**AVAILABLE DATA**.
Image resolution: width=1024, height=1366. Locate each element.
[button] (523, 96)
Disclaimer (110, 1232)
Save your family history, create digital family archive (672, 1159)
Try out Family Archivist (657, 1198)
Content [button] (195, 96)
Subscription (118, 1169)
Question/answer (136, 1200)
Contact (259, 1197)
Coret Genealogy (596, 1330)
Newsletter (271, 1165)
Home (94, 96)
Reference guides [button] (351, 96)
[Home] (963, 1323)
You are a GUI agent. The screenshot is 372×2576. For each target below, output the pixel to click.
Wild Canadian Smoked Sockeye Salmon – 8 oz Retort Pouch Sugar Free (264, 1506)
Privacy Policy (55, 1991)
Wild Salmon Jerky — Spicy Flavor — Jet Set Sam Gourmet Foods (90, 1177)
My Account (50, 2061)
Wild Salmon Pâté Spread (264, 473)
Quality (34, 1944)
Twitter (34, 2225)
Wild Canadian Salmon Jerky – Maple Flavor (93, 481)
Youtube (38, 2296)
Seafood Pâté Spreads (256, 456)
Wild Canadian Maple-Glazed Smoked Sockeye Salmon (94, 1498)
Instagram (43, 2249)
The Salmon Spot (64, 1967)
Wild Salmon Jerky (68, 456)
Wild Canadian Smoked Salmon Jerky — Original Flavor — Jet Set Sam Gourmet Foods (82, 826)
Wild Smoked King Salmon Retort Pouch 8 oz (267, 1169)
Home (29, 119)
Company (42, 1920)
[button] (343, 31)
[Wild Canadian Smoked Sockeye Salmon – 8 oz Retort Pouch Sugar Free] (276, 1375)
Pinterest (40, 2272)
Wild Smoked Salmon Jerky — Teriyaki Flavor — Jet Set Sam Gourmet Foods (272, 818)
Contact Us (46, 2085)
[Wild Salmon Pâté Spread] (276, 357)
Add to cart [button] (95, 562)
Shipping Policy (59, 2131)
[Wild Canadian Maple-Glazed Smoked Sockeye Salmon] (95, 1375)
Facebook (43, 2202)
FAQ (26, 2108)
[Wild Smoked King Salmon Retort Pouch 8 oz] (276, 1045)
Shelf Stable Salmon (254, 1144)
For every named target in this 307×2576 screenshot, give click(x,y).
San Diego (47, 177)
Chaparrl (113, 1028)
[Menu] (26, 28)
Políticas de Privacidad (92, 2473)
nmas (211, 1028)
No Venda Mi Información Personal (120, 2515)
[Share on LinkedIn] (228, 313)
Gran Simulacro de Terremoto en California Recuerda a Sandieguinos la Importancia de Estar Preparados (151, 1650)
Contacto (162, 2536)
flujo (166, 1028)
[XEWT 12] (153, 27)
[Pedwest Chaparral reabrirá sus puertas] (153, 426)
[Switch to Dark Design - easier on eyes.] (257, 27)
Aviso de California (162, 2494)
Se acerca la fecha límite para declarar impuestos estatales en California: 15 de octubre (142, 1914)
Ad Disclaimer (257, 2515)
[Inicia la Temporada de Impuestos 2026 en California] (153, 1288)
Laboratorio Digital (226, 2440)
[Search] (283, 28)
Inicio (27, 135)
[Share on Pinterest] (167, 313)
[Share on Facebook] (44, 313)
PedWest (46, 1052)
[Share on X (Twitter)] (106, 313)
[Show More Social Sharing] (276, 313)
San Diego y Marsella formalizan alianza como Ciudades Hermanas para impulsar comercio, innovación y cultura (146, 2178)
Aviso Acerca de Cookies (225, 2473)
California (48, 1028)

**HOW TO COMPLETE THIS TASK**.
All of the material should be set down exactly as it reads.

**ANSWER TO THE PROBLEM**.
Image resolution: width=1024, height=1366. Locate each element.
[button] (523, 96)
Disclaimer (110, 1232)
Save your family history, create digital family archive (672, 1159)
Try out Family Archivist (657, 1198)
Content [button] (195, 96)
Subscription (118, 1169)
Question/answer (136, 1200)
Contact (259, 1197)
Coret Genealogy (596, 1330)
Newsletter (271, 1165)
Home (94, 96)
Reference guides [button] (351, 96)
[Home] (963, 1323)
You are a GUI agent. The screenshot is 372×2576. For each target below, output the pixel to click.
Wild Canadian Smoked Sockeye Salmon – 8 oz Retort Pouch Sugar Free (264, 1506)
Privacy Policy (55, 1991)
Wild Salmon Jerky — Spicy Flavor — Jet Set Sam Gourmet Foods (90, 1177)
My Account (50, 2061)
Wild Salmon Pâté Spread (264, 473)
Quality (34, 1944)
Twitter (34, 2225)
Wild Canadian Salmon Jerky – Maple Flavor (93, 481)
Youtube (38, 2296)
Seafood Pâté Spreads (256, 456)
Wild Canadian Maple-Glazed Smoked Sockeye Salmon (94, 1498)
Instagram (43, 2249)
The Salmon Spot (64, 1967)
Wild Salmon Jerky (68, 456)
Wild Canadian Smoked Salmon Jerky — Original Flavor — Jet Set Sam Gourmet Foods (82, 826)
Wild Smoked King Salmon Retort Pouch 8 oz (267, 1169)
Home (29, 119)
Company (42, 1920)
[button] (343, 31)
[Wild Canadian Smoked Sockeye Salmon – 8 oz Retort Pouch Sugar Free] (276, 1375)
Pinterest (40, 2272)
Wild Smoked Salmon Jerky — Teriyaki Flavor — Jet Set Sam Gourmet Foods (272, 818)
Contact Us (46, 2085)
[Wild Salmon Pâté Spread] (276, 357)
Add to cart [button] (95, 562)
Shipping Policy (59, 2131)
[Wild Canadian Maple-Glazed Smoked Sockeye Salmon] (95, 1375)
Facebook (43, 2202)
FAQ (26, 2108)
[Wild Smoked King Salmon Retort Pouch 8 oz] (276, 1045)
Shelf Stable Salmon (254, 1144)
For every named target in this 307×2576 screenshot, give click(x,y).
San Diego (47, 177)
Chaparrl (113, 1028)
[Menu] (26, 28)
Políticas de Privacidad (92, 2473)
nmas (211, 1028)
No Venda Mi Información Personal (120, 2515)
[Share on LinkedIn] (228, 313)
Gran Simulacro de Terremoto en California Recuerda a Sandieguinos la Importancia de Estar Preparados (151, 1650)
Contacto (162, 2536)
flujo (166, 1028)
[XEWT 12] (153, 27)
[Pedwest Chaparral reabrirá sus puertas] (153, 426)
[Switch to Dark Design - easier on eyes.] (257, 27)
Aviso de California (162, 2494)
Se acerca la fecha límite para declarar impuestos estatales en California: 15 de octubre (142, 1914)
Ad Disclaimer (257, 2515)
[Inicia la Temporada de Impuestos 2026 en California] (153, 1288)
Laboratorio Digital (226, 2440)
[Search] (283, 28)
Inicio (27, 135)
[Share on Pinterest] (167, 313)
[Share on Facebook] (44, 313)
PedWest (46, 1052)
[Share on X (Twitter)] (106, 313)
[Show More Social Sharing] (276, 313)
San Diego y Marsella formalizan alianza como Ciudades Hermanas para impulsar comercio, innovación y cultura (146, 2178)
Aviso Acerca de Cookies (225, 2473)
California (48, 1028)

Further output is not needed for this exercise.